- **Task instructions**:
Whatever pictures appear, omit them, and repeat the data below exactly.

- **Supplied entries**:
+-------+
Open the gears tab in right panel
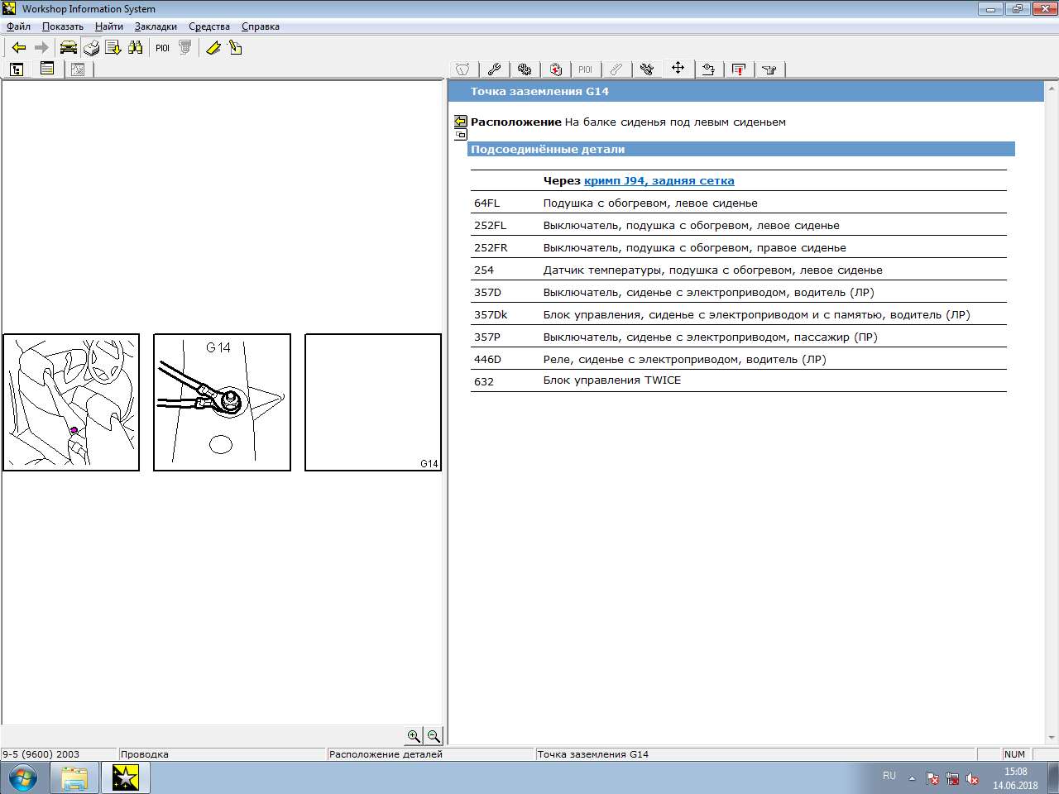Screen dimensions: 1059x794 pos(525,69)
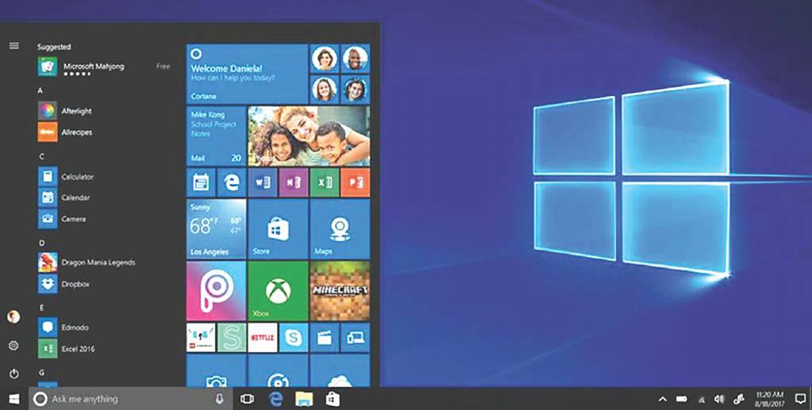Open the PowerPoint tile
Viewport: 812px width, 410px height.
(354, 182)
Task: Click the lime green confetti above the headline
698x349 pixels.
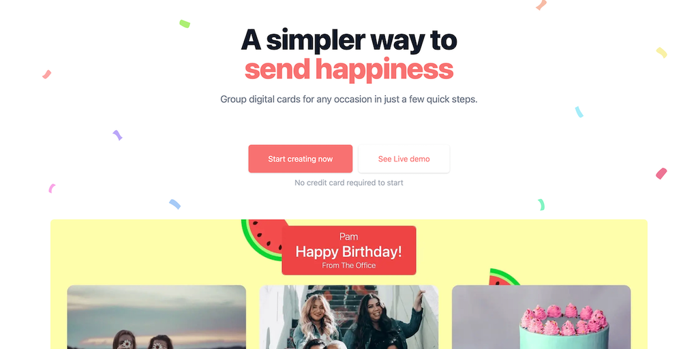Action: [x=185, y=24]
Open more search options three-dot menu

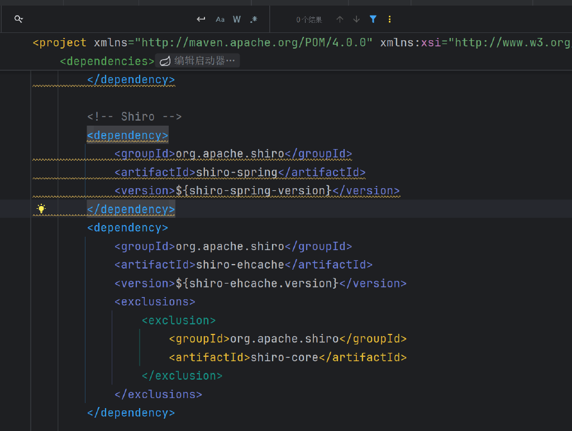pos(389,20)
+-------+
- **Written reply**:
Open the gears tab in right panel
Screen dimensions: 1059x794 pos(525,69)
Open the PowerPoint tile
Viewport: 812px width, 410px height.
(354, 182)
Task: Click the lime green confetti above the headline
698x349 pixels.
Action: [x=185, y=24]
Open more search options three-dot menu

pos(389,20)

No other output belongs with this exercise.